WORK TO COMPLETE → Put every line of the listing below, from the line containing "The image size" through the end, into a numbered list, skipping blank lines. Leave the pictures out.

TASK INPUT →

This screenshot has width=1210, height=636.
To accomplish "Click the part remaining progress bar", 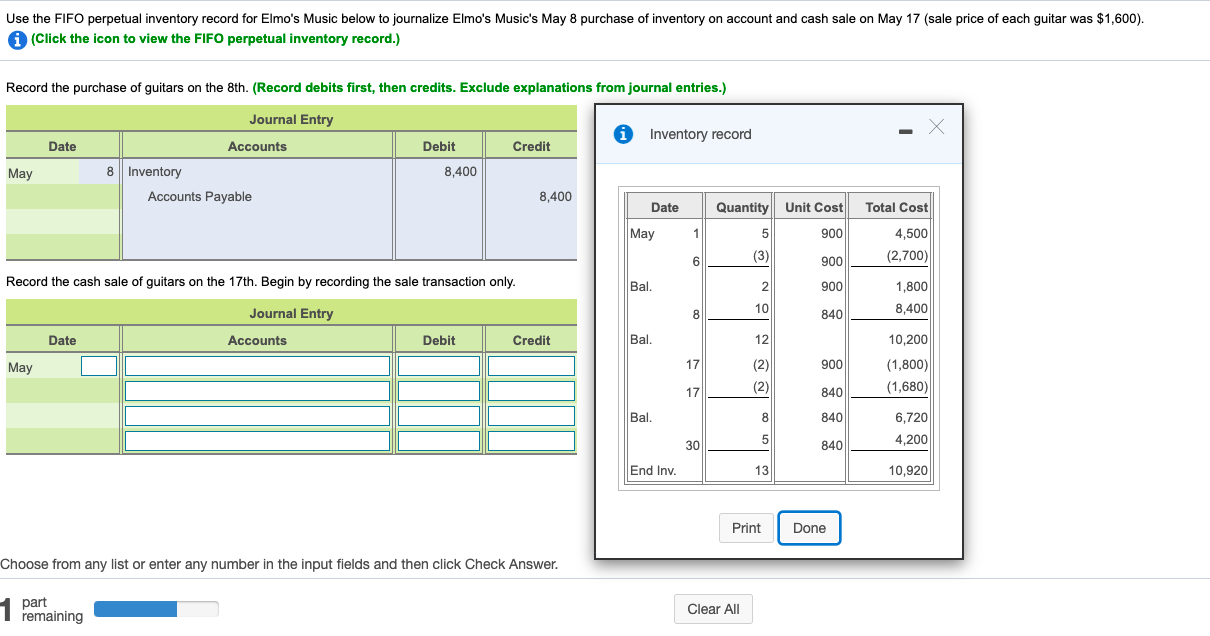I will (155, 608).
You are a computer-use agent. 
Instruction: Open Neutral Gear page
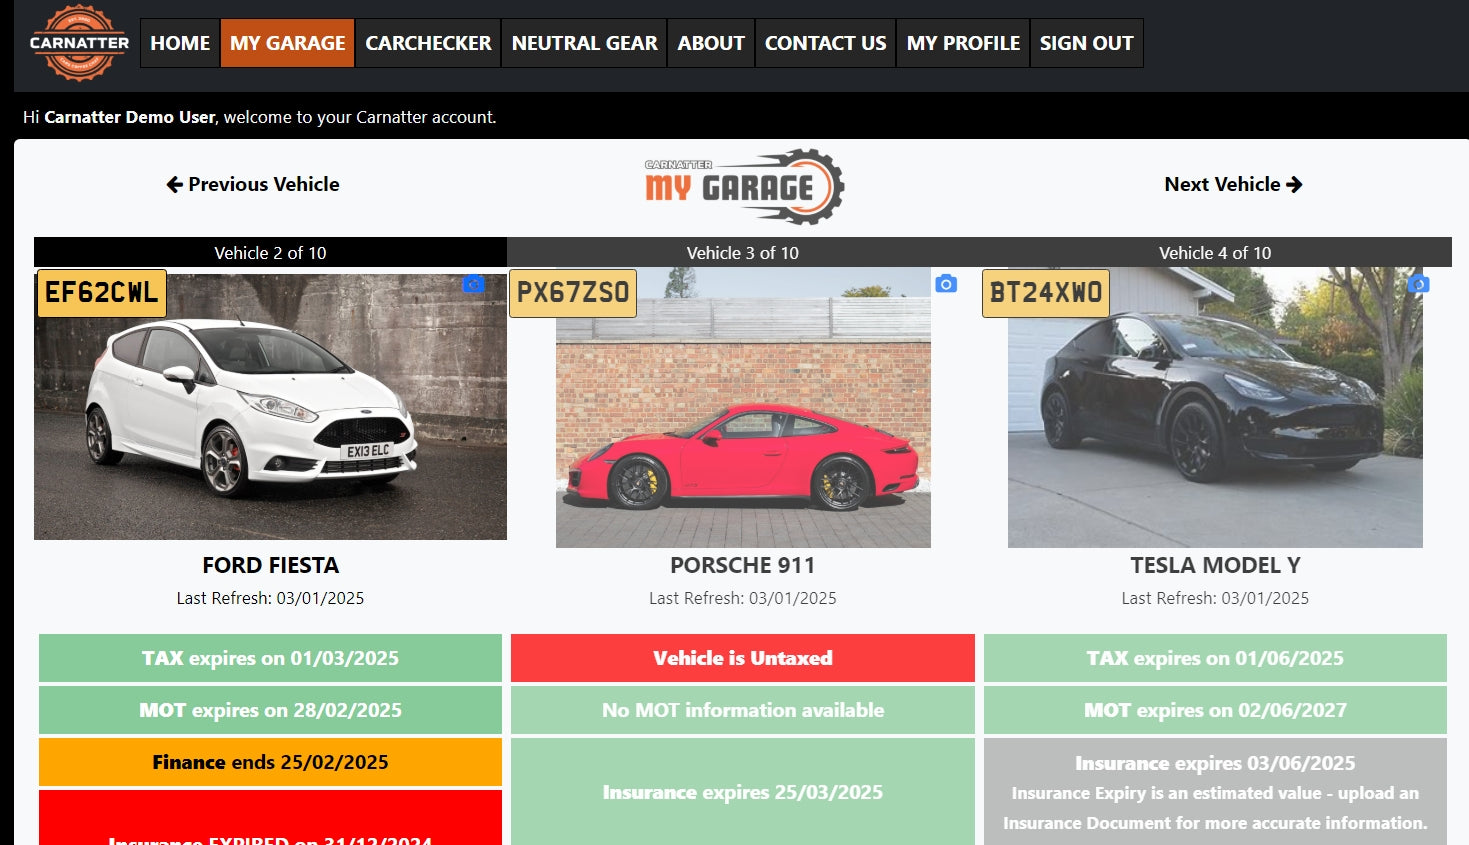coord(584,43)
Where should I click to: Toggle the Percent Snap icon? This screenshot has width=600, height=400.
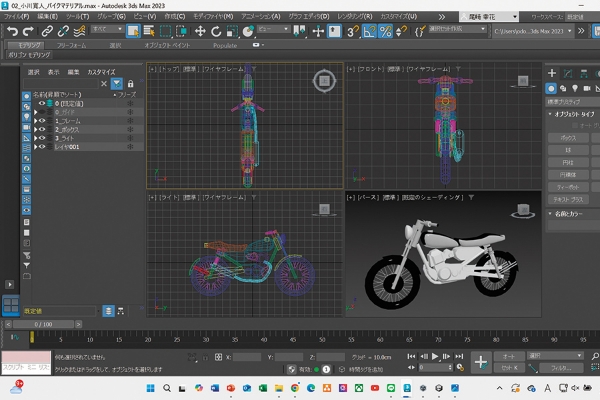(385, 31)
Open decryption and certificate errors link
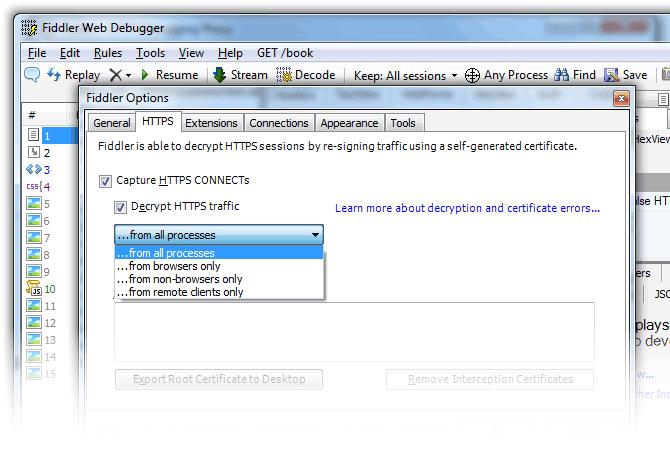The height and width of the screenshot is (470, 670). [x=467, y=208]
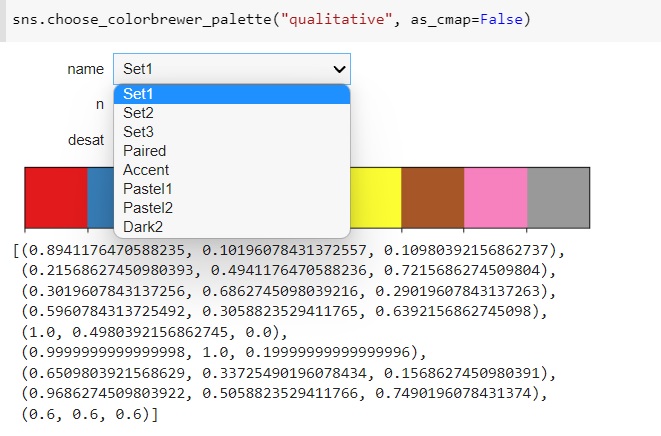661x436 pixels.
Task: Expand the name dropdown chevron arrow
Action: click(x=339, y=69)
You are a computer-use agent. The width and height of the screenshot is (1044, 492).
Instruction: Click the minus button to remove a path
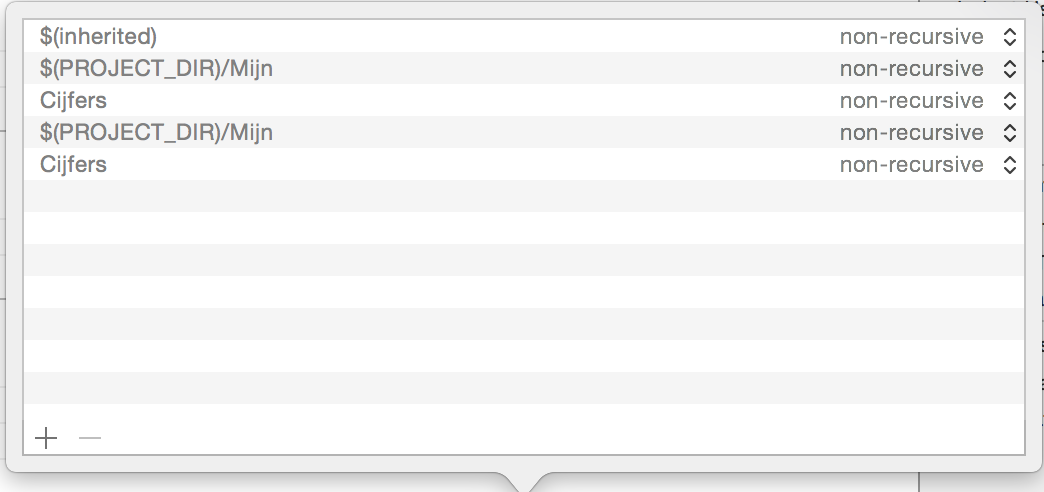click(x=90, y=438)
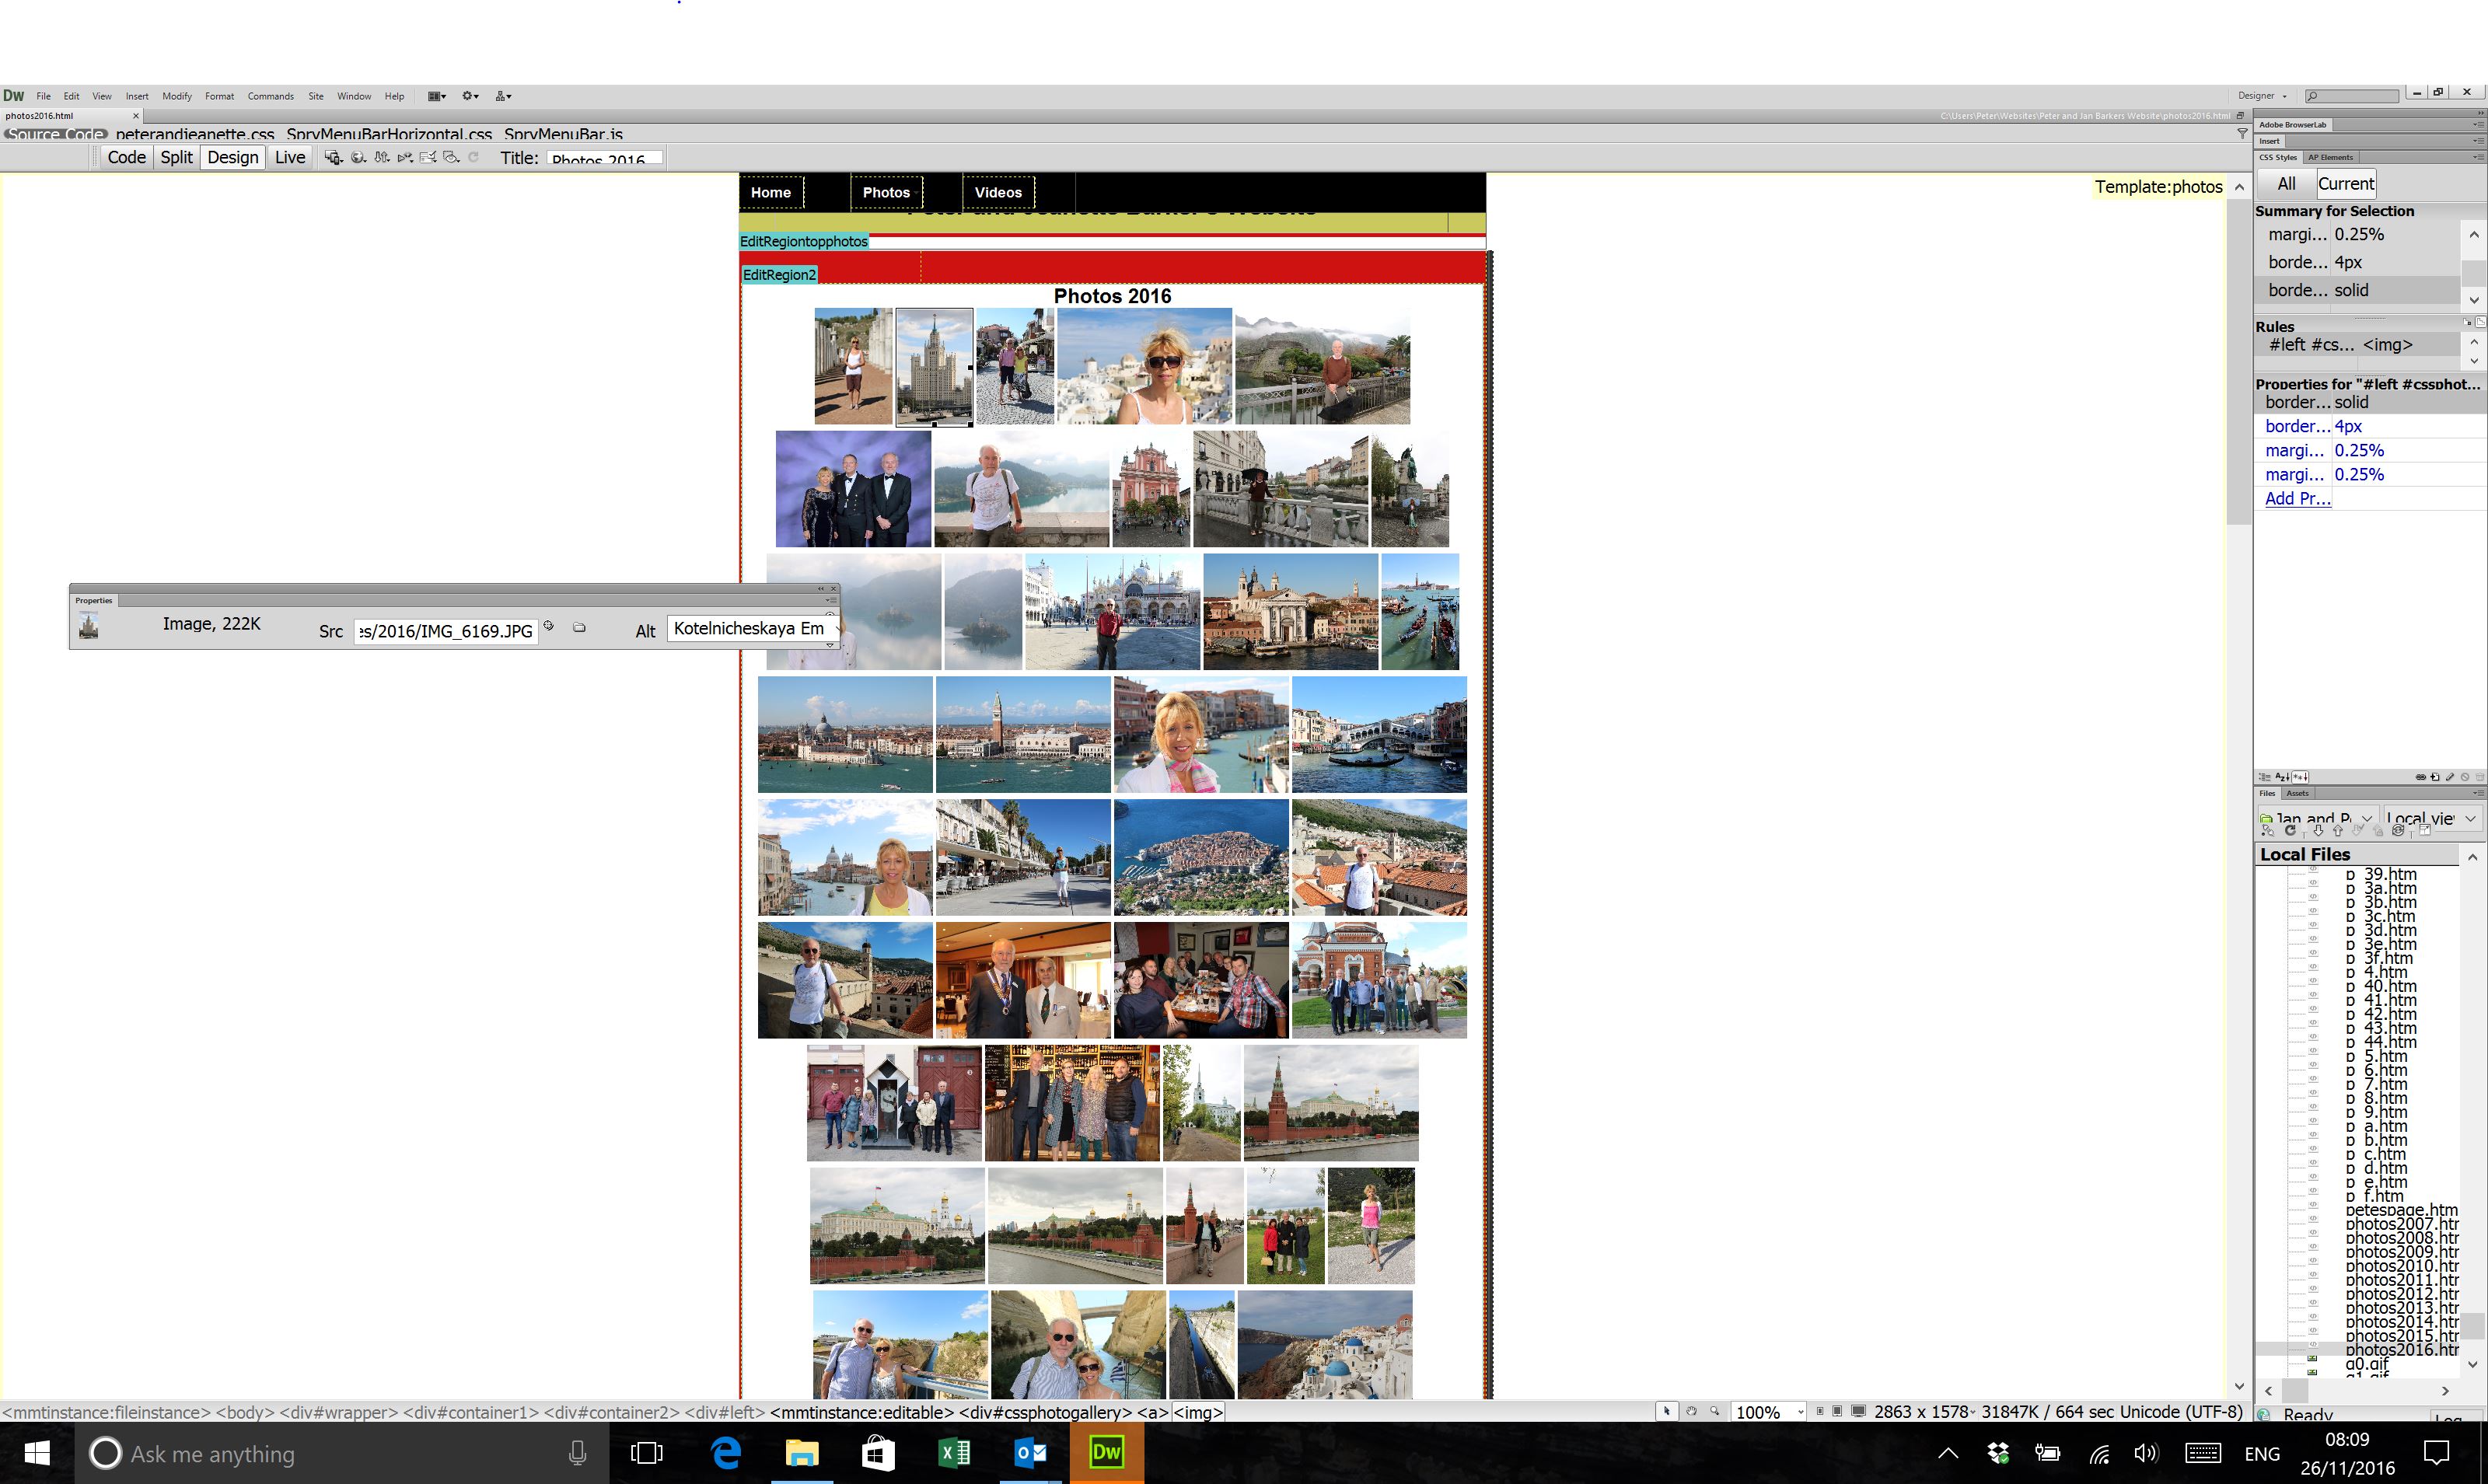2488x1484 pixels.
Task: Switch to the Assets tab
Action: 2297,793
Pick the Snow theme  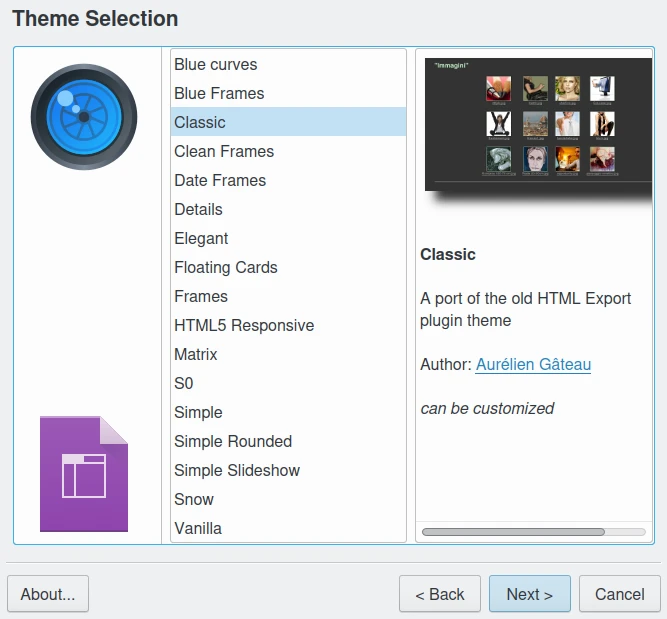[x=194, y=499]
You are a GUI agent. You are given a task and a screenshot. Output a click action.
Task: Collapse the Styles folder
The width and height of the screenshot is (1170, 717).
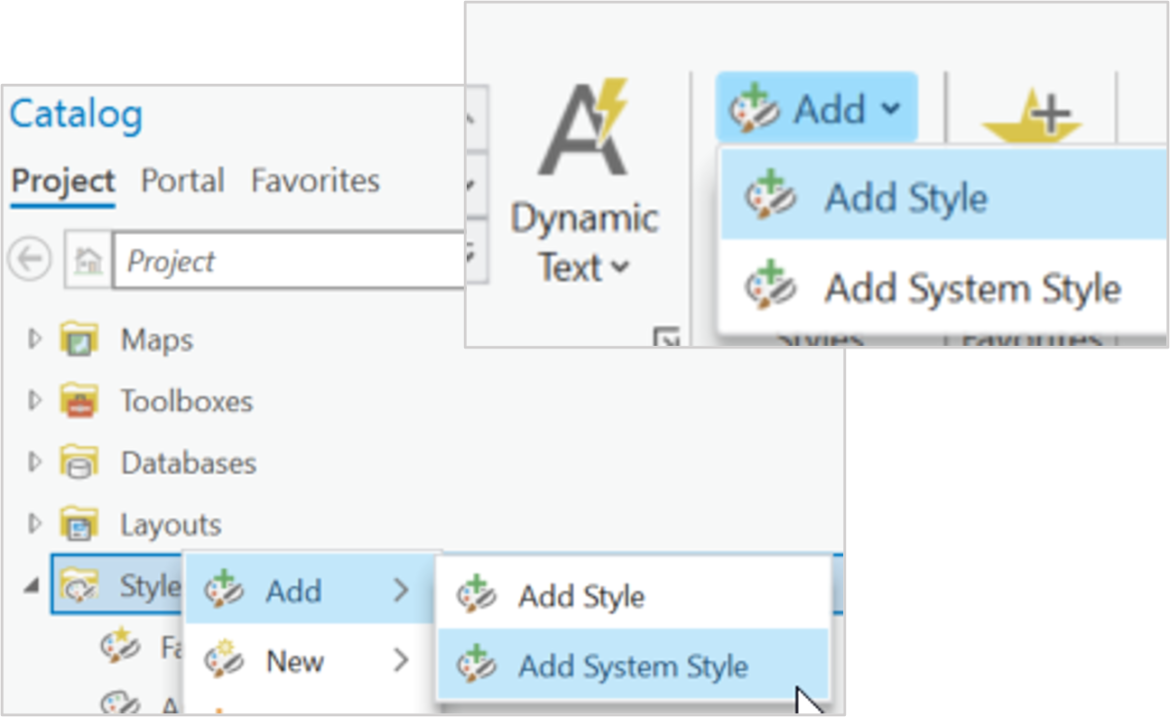coord(33,586)
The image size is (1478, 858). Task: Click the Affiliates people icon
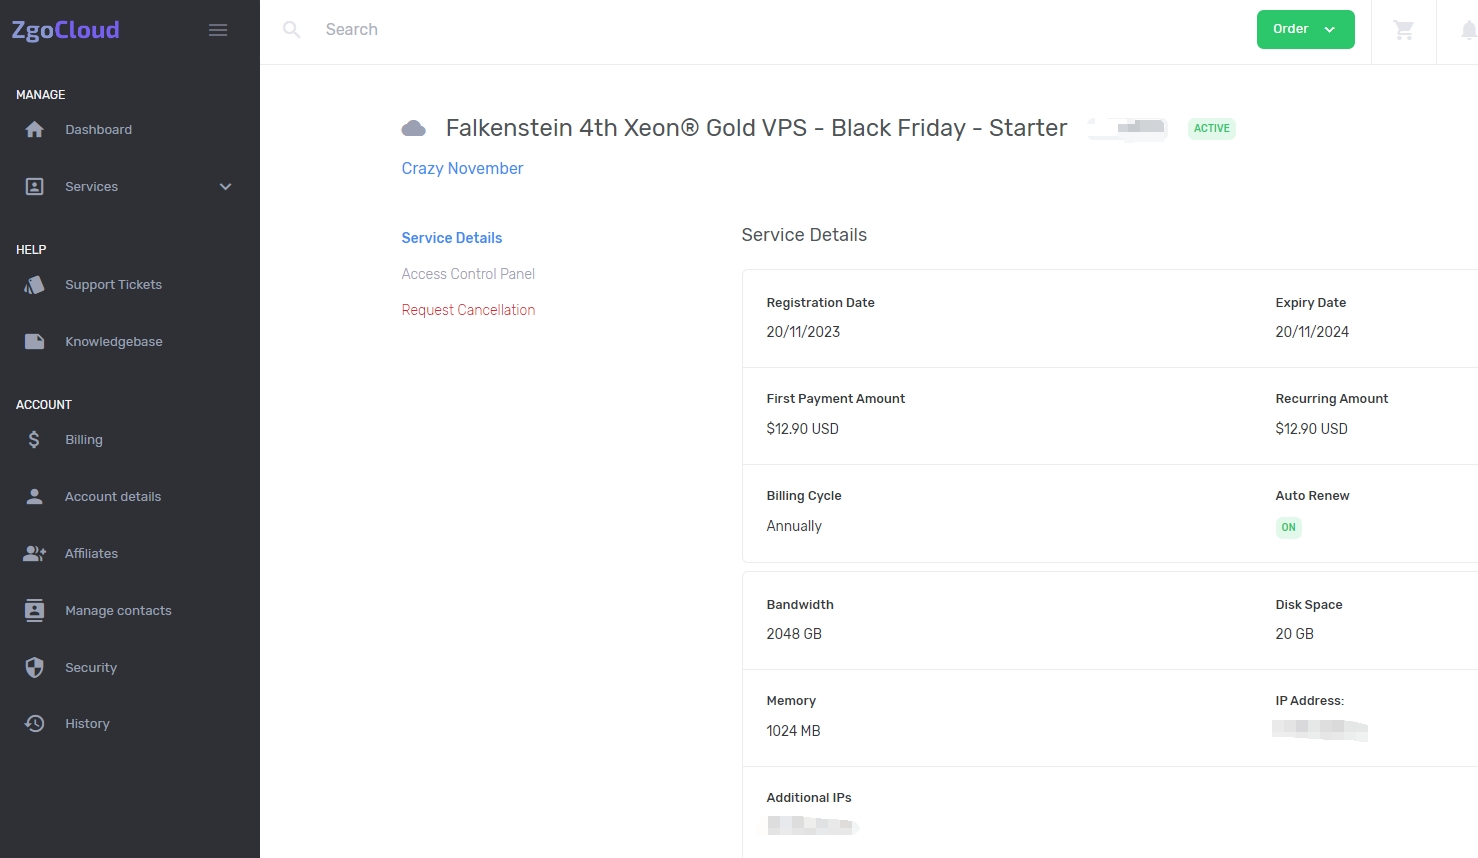pos(34,554)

TASK ANSWER →
1. The image size is (1478, 858). Task: Click the Affiliates people icon
2. pos(34,554)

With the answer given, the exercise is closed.